Host Jason Doyle noted that criminal justice policy appeared to be coming to a head in the state legislature, which has been pursuing reform for several years now along with Governor Mary Fallin—who has made issues within that sphere a recent priority for her administration. Asked what it was in particular that was driving calls for justice reform, Speno stated that stubborn budgetary difficulties were a key impetus:

“I think the budget crisis of last year brought a lot of things to the surface…that we’re going to have to re-examine every dollar we spend.”
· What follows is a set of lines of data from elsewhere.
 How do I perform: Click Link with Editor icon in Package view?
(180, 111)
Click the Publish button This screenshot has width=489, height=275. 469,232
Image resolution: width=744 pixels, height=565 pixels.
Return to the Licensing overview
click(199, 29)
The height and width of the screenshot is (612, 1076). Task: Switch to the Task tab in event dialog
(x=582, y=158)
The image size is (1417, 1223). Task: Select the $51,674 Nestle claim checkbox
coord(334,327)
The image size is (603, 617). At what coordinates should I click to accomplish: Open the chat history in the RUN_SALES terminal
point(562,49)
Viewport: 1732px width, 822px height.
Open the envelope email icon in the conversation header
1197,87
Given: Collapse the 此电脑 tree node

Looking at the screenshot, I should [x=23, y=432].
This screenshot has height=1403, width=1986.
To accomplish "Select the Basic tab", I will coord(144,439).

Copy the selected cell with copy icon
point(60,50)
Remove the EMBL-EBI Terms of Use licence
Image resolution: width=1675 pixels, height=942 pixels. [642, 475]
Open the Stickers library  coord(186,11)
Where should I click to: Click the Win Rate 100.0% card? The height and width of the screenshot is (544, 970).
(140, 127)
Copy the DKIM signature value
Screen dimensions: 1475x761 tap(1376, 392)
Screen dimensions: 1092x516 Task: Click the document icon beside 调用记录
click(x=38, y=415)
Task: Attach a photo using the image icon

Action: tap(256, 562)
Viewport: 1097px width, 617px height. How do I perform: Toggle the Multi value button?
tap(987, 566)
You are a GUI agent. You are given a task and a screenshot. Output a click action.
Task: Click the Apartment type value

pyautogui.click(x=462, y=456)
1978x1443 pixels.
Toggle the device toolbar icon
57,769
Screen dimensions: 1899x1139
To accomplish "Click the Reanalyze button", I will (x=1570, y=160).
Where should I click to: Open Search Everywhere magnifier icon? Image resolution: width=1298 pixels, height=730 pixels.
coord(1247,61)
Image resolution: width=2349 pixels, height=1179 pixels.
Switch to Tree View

Speno explained that increased reliance on carceral sanctions—Oklahoma features the country’s highest incarceration rate for women and second-highest overall, behind Louisiana—has ballooned the state’s budget, which squeezes out other areas of government, contributes to persistent prison overcrowding, and isn’t providing a concomitant return on public safety or fiscal prudence:

“We need to start looking at what we’re spending our money on, and being a better steward of our resources. When it comes to corrections and criminal justice, our priority…is public safety, that’s number one, making sure we’re safe.”

Speno goes on to discuss the implications of State Questions 780 and 781, and how they set the stage for more comprehensive reform packages that are currently being investigated by the state’s Justice Reinvestment Task Force, which are modeled in part after successful initiatives that have passed in Texas and other southern red states.